TIP:            170
Title:          Better Support for Nested Lists
Version:        $Revision: 1.6 $
Author:         Sergey Babkin <babkin@freebsd.org>
Author:         Don Porter <dgp@users.sf.net>
Author:		Donal K. Fellows <dkf@users.sf.net>
State:          Draft
Type:           Project
Vote:           Pending
Created:        30-Jan-2004
Post-History:   
Tcl-Version:    8.7

~ Abstract

Nested lists are easy to create with Tcl but then manipulating them is not
easy. For example, think about how to change a value nested in a list 2 levels
deep? How about 4 levels deep? The proposed new commands make such
manipulation easy, and make the nested lists a great replacement for arrays
and structures in C-like languages.

~Rationale and Specification

The new proposed commands start with the prefix "ldeep". They are desgined to
resemble the classic list commands with "l" names. In the cases when the
meaning of "ldeep" command differs substantially from the "l" command, the
name has been selected to be different (such as "ldeeprep", not
"ldeepreplace").

The commands have been extensively used in the Not A Commander project
[http://nac.sf.net/] and have been adjusted to the observed needs of practical
use. All these commands use the concept of "path" (see [22]) and handle the
concatenation of paths for reasons of convenience (e.g. a "base" path followed
by a "local" path).

~~ Commands

The new proposed commands are:

 > '''ldeepset''' ''listvar path'' ?''path''?... ''value''

Set a ''value'' in a nested list variable. If the variable did not exist
previously, it is created. If the intermediate lists specified in the path did
not exist, they are created as empty lists. This includes the "filler"
elements: for example, if ''listvar'' contained a list of one element and the
path starts with "5 ...", the elements with indexes 1, 2, 3, 4 and 5 will all
be created (and will contain empty strings) and the the further creation
within the element at index 5 will proceed.

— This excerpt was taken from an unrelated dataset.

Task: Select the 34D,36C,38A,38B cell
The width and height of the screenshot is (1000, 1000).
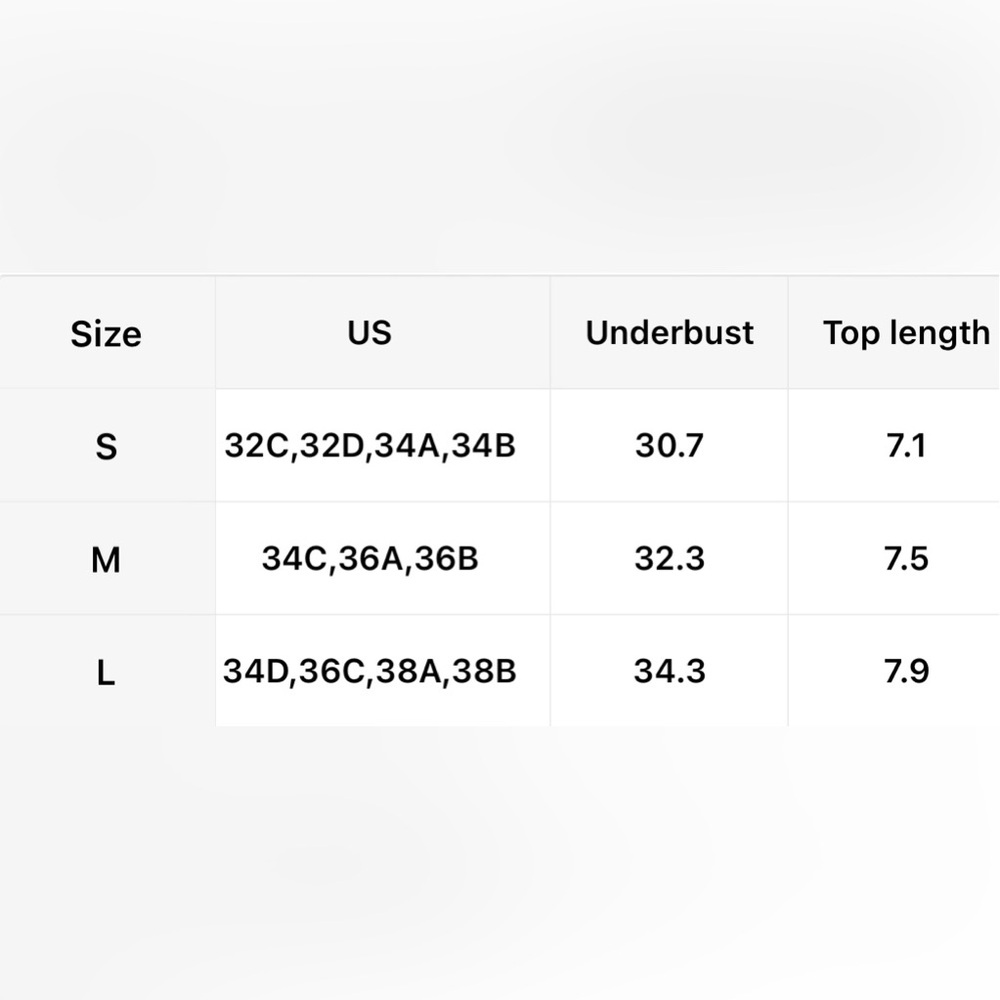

A special meaning is assigned by this command to the negative indexes in the
path: they mean "add a new element at the end of the list". So this command
also doubles as a nested version of lappend. For example,

|   ldeepset listvar -1 value

means the same thing as

|   lappend listvar value

This merging has happened because it's often neccessary to add elements to the
lists in the middle of the path. The particular value used to indicate the
addition of an element can be changed to something more symbolic, for example
to "append" instead of a negative value.

The ''ldeepset'' command returns nothing. Since the version without value as
in the common set can not be used, returning the value did not seem to make
sense.  Also when experimenting with large lists from the command line,
returning the value that is a large list itself would cause a long and
unpleasant printout of it.

''(This is only partially superceded by [33] and [331].)''

 > '''ldeepincr''' ''lstvar path'' ?''path''?... ''int-value''

Increase a value within a nested list by ''int-value''. Note that since the
amount of increase has to be differentiated from the ''path'', it's mandatory
even for the value of 1. This is a convenient and often used shortcut for the
'''ldeepindex'''-'''expr'''-'''ldeepset''' sequence.  It returns the value of
the element after increase.

 > '''ldeeprep''' ''lstvar path'' ?''path''?... ''first last element-list''

Replace a range of elements in a sublist identified by the ''path'' with the
elements from the ''element-list''. It returns nothing.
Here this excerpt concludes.